Labuan Bajo - Badan Pelaksana Otorita (BPOLBF) Labuan Bajo dan Kementerian Pariwisata dan Ekonomi Kreatif (Kemenparekraf) saat ini sedang mengembangkan kawasan pariwisata berkelanjutan dan terintegrasi di Hutan Bowosie Labuan Bajo, Nusa Tenggara Timur, tujuan untuk membuka lapangan kerja dan meningkatkan perekonomian masyarakat sekitar.
Kawasan pariwisata terintegrasi tersebut menempati lahan seluas 400 ha atau sekitar 1,98 % dari seluruh luas kawasan hutan Bowosie yang mencapai 20.193.
Konsep pengembangan pada ecotourism atau wisata alam berupa hutan yang alami, diharapkan membuat wisatawan betah belama-lama berkunjung.
Namun, saat tim BPOLBF melakukan survei tahun lalu ke dalam hutan, kondisi hutan Bowosie sangat memprihatikan. Sebagian besar telah di rusak oknum tidak bertanggung jawab.

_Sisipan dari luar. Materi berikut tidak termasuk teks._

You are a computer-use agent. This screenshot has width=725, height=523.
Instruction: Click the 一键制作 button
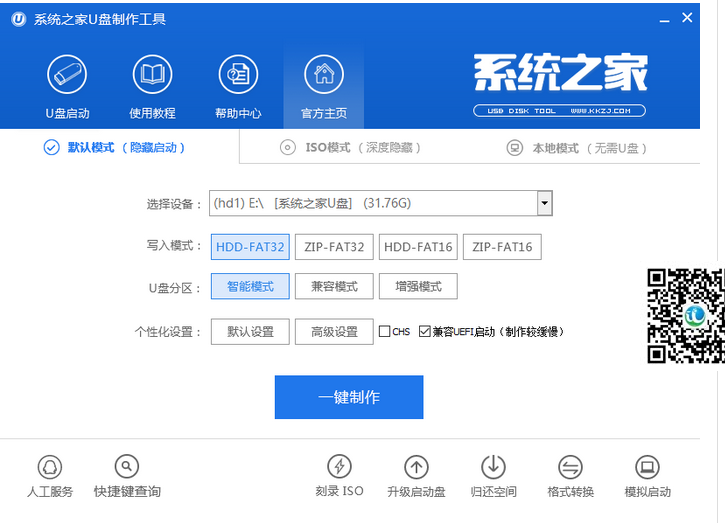tap(349, 397)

"Banyak titik lokasi yang ditebang, bahkan sebagian besar di bakar oleh pihak tidak bertanggung jawab. Kami harus lakukan peremajaan agar hutan terlihat asri kembali. Karena wisata hutan daya tariknya tentunya pepohonan. Bagaimana bisa menarik wisatawan jika pohonnya di tebang dan dibakar," ujar Direktur Utama BPOPLBF Shana Fatina di Labuan Bajo, Selasa 08 Maret 2022.
"Tidak hanya ditebang dan dibakar, sebagian lokasi sudah berubah menjadi lahan pertanian dengan jenis tanaman semusim yang rendah mengikat tanah dan air," lanjut Shana.

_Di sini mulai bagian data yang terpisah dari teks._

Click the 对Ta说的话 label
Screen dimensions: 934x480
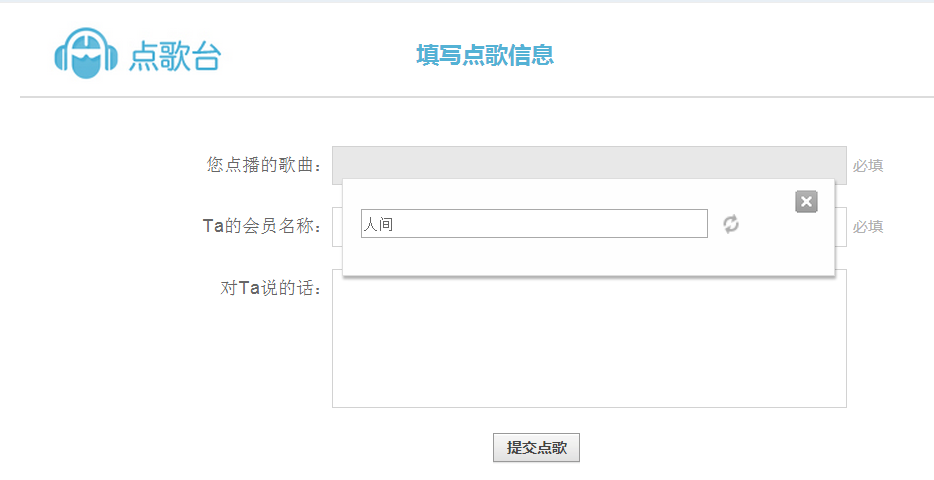(271, 288)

Demi mengembalikan kondisi hutan Bowosie, pihaknya akan lebih banyak menanam daripada menebang, agar hutan kembali terlihat seperti semula, mempunyai daya tarik.
BPOLBF mengaku saat ini sudah melakukan koordinasi dengan pihak terkait untuk menelusuri perusakan yang terjadi di hutan Bowosie yang akan dikelola BPOLBF.

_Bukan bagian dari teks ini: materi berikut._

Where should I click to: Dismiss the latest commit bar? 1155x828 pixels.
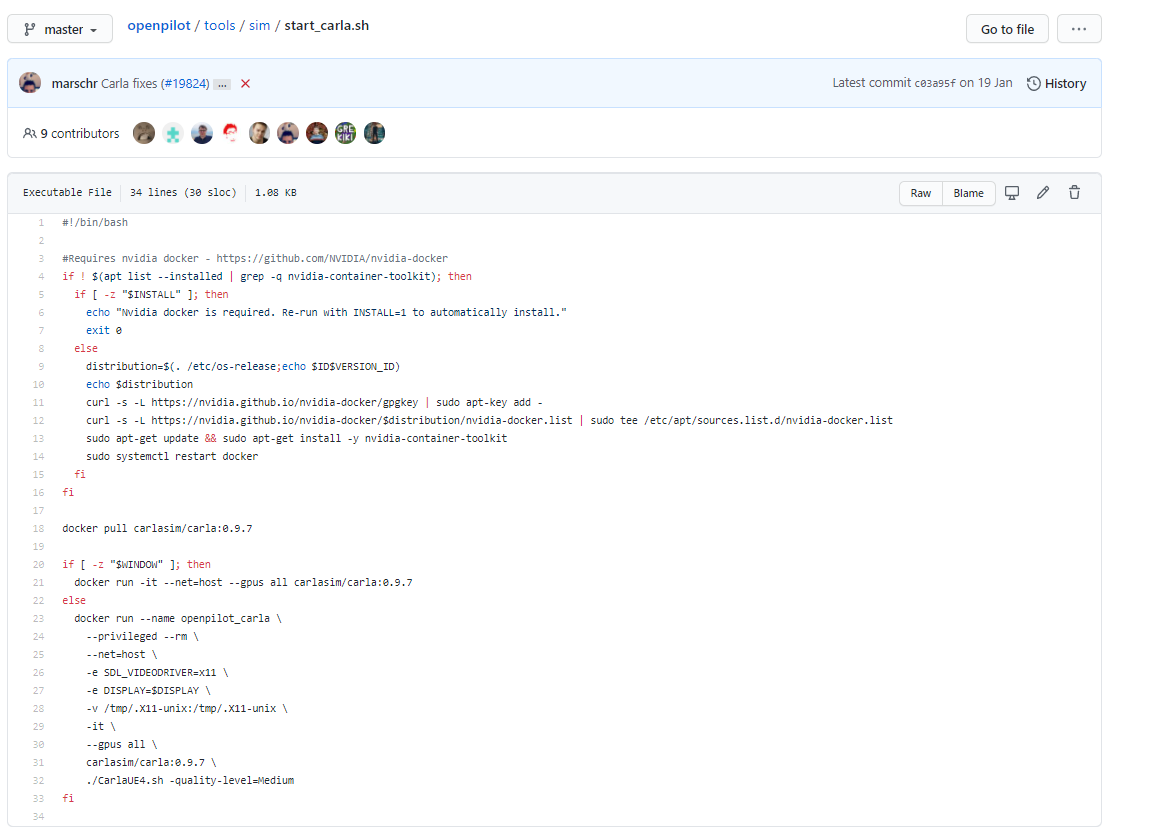245,83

Sementara itu, Kepala KPH (Kesatuan Pengelolaan Hutan), Kementerian Lingkungan Hidup dan Kehutanan, Manggarai Barat, Stefanus Nali, membenarkan terjadi perambahan liar tersebut dan areanya cukup luas.
"Lokasi perambahan liar hutan Bowosie ini mencakup kurang lebih 135 ha atau 34% dari lahan Badan Otorita, dan sebagian besar berada di kawasan hutan bagian dalam, jadi tidak terlihat dari pinggir hutan," kata Stefanus.
Penebangan liar dan pembakaran ini sudah terjadi sejak 2015, namun pihaknya bukan berarti berdiam diri saja. KPH dan pihak terkait melakukan operasi beberapa kali untuk menangkap pelaku perambahan hutan.
"Pada tahun 2015, kami sudah lakukan operasi dan tertangkap tiga orang. Tahun 2018 terjadi perusakan lagi namun tidak ada yang tertangkap. Pada 2019 terjadi lagi dan kami berhasil menangkap tiga orang," ujar Stefanus. []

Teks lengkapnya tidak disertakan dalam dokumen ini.